Wireless microphone runs on 9V batteries — it was cheaper to buy in the start, but it requires you to buy new ones every couple of meetups. Not a big expense, but it is there, non the less.

GoPro has a wide angle — yes, this is also a downside. Video looks distorted near the edges. It is not that noticeable, especially if you dive into the recorded talk, but it is still there.

Additional microphone for the audience questions — workaround is asking a speaker to repeat a question before giving the answer but only trained and seasoned speakers do so. Novices tend to forget it, but you can’t really blame them.

Alternative equipment

In photography and video there is a lot of hacking and DIY work. You would be surprised how much recording devices you already have. Mobile phones work wonders, newer iPhones have a great camera that works well in low light. Use a cell phone car mount, stack a few books, sticky tape… Digital cameras that you use for vacation photos are also capable of shooting video. Dictaphones, digital voice recorders are also good way to capture audio, especially as they can be placed near the speaker. Be creative!

Work involved

Of course, you have to attend a meetup that you are recording. If you are the only one that knows how to work the equipment, show it to someone else as well. You will have backup in case you get sick, family emergency or your server catches fire.

If you recorded at reasonable resolution and have a file with both video and audio, your post processing work should include trimming the start and the end of video. If you have multiple talks per meetup, make separate videos. You will have ready to watch, embeddable videos that are much more versatile than “here is my talk, just skip to 43:21".

If you are just starting out with video processing, adding a simple fade in/fade out effect should be enough. You can play along with including slides, picture in picture, group logos and whatnots but only if you know how to do it quickly. If you are just starting out, do not shoot for perfection and cinema quality side effects, especially if it means not getting your videos published.

Total amount of work per video should be in realm of 15 minutes. After that, you leave it to CPU power to export and your internet provider to upload a video. It pays of to have a computer capable of doing video exporting and regular work. My old laptop was unusable for that so look for someone with a modern machine.

Uploading is a hassle and can be frustrating on a crappy connection. I have around 512 kbps upload speed and trying to push 1 GB of video means rendering whole internet link useless. Tried leaving it upload overnight, but connection would break, with no possibility to resume upload. Luckily, companies I work for don’t mind if I use their link for that, so I do not do it at home anymore. Anything above 5 Mbps is perfect.

Look for someone with modern CPU and good internet connection to do video processing and uploading.

Benefits of having talks recorded

Video gives you best feedback possible. It works wonders for improvement of our speakers. It is much more easier to ask for feedback, even from someone that was not attending. Also, conference organisers can see you in action and it works in your favour if they like what they see.

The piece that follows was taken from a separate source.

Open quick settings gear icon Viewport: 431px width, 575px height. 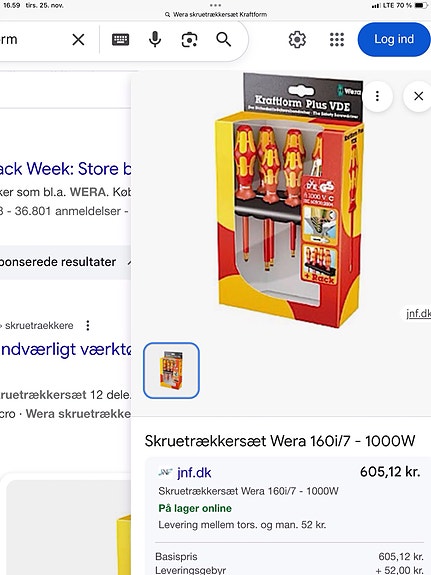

Also, it helps user group organisers in telling rest of the world what they do. We switched to mandatory English talks, so now our videos have much broader audience and we get more exposure because of that. It makes it little bit easier to get foreign speakers come to your user group as well.

Downside of having talks recorded

One thing that we did not see coming was that some members decided not to come to our monthly meetings as they could see all the talks online. We knew that user groups are not just the talks so it took us a while to get that message across. We even tried publishing videos with a few months delay but that did not yield any results. Members that are far away and can’t attend were disappointed as they had to wait for videos so we ditched that practice and after our attendance stabilised we do not worry about it anymore.

So there it is, quick dump of everything I could think of regarding recording our meetup talks. Feel free to shoot any questions my way, I’d be happy to answer them and update.